■ TASK DETAILS ■
When the line containing "Given: Click the Templates folder icon" appears in the data below, begin copying there and stop only after the line containing "The width and".

SOURCE INFORMATION section start

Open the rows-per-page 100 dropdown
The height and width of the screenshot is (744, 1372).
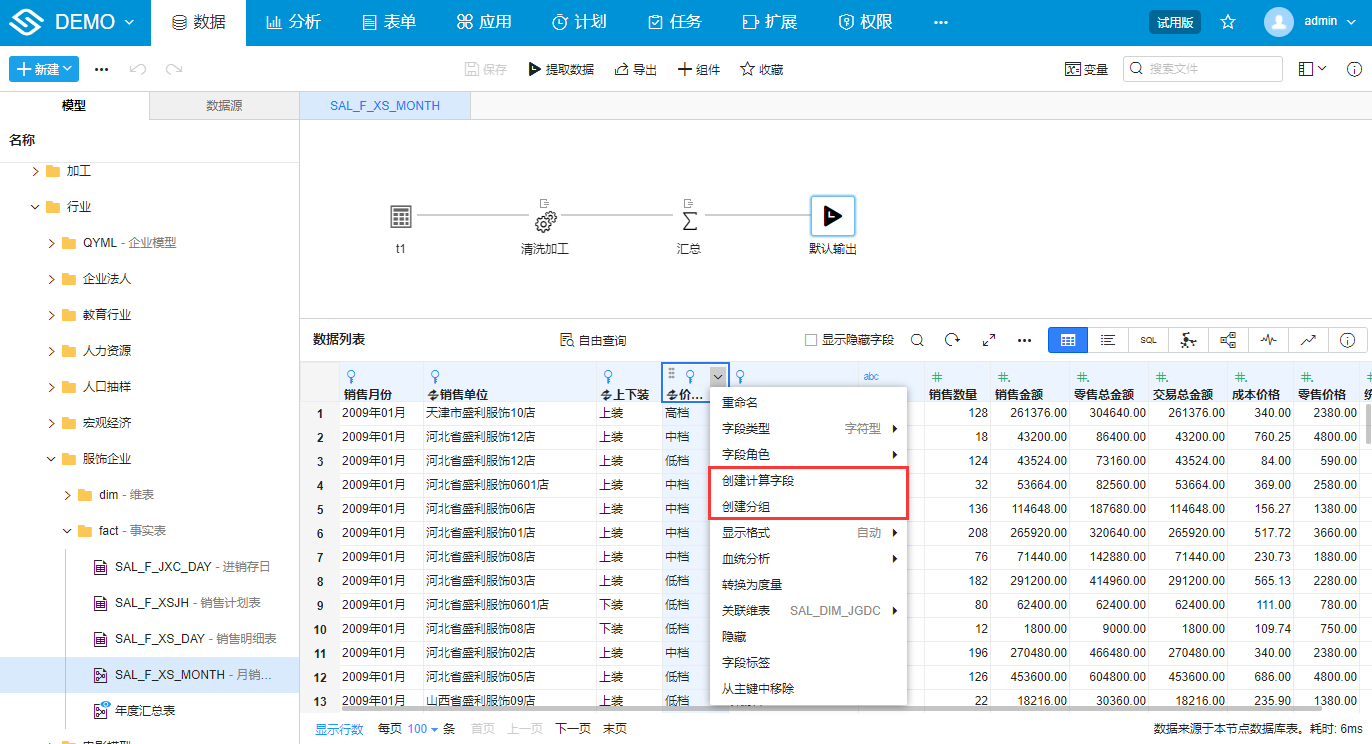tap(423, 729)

SOURCE INFORMATION section end
SOURCE INFORMATION section start

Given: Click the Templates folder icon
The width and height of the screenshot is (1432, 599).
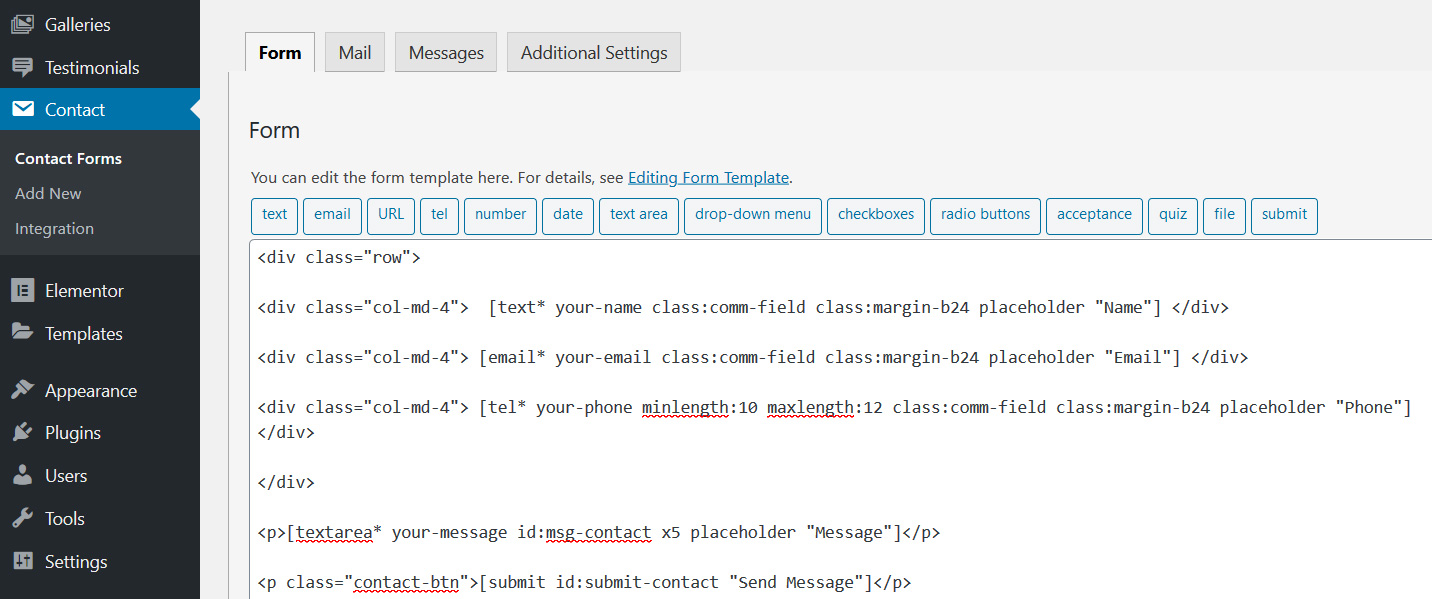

SOURCE INFORMATION section end
SOURCE INFORMATION section start

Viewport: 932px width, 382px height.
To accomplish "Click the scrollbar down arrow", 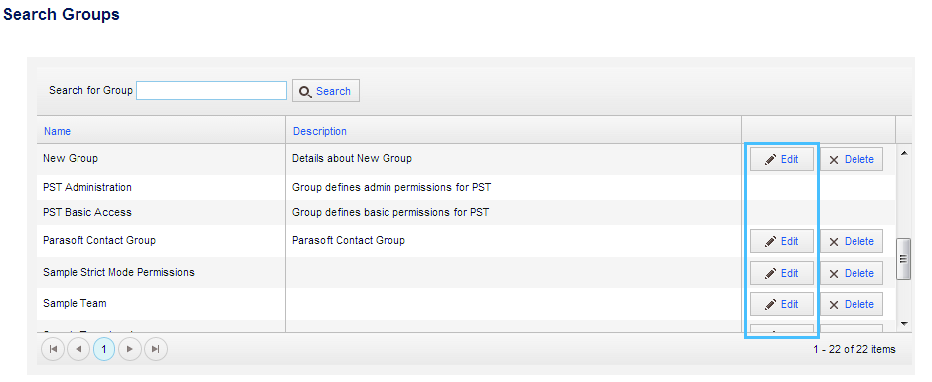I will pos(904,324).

SOURCE INFORMATION section end

■ OUTPUT OF THE TASK ■
Given: Click the Templates folder icon
The width and height of the screenshot is (1432, 599).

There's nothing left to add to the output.